What is expected: Every record shown below should be duplicated exactly.

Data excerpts
━━━━━━━━━━━━━━━━━━━━━━━━━━━━━━

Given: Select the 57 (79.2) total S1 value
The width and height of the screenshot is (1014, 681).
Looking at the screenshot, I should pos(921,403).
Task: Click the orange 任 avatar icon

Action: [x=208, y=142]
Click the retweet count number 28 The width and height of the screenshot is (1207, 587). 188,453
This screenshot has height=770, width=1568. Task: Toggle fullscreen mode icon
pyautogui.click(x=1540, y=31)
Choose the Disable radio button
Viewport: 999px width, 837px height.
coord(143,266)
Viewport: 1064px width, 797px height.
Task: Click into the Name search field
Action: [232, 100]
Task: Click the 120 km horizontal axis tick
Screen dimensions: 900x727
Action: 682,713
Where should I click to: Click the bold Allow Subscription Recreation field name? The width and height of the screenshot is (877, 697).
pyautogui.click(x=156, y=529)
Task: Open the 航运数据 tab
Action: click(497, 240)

━━━━━━━━━━━━━━━━━━━━━━━━━━━━━━

Output for this task:
Given: Select the 57 (79.2) total S1 value
The width and height of the screenshot is (1014, 681).
Looking at the screenshot, I should pos(921,403).
Task: Click the orange 任 avatar icon

Action: [x=208, y=142]
Click the retweet count number 28 The width and height of the screenshot is (1207, 587). 188,453
This screenshot has height=770, width=1568. Task: Toggle fullscreen mode icon
pyautogui.click(x=1540, y=31)
Choose the Disable radio button
Viewport: 999px width, 837px height.
coord(143,266)
Viewport: 1064px width, 797px height.
Task: Click into the Name search field
Action: [232, 100]
Task: Click the 120 km horizontal axis tick
Screen dimensions: 900x727
Action: 682,713
Where should I click to: Click the bold Allow Subscription Recreation field name? The width and height of the screenshot is (877, 697).
pyautogui.click(x=156, y=529)
Task: Open the 航运数据 tab
Action: click(497, 240)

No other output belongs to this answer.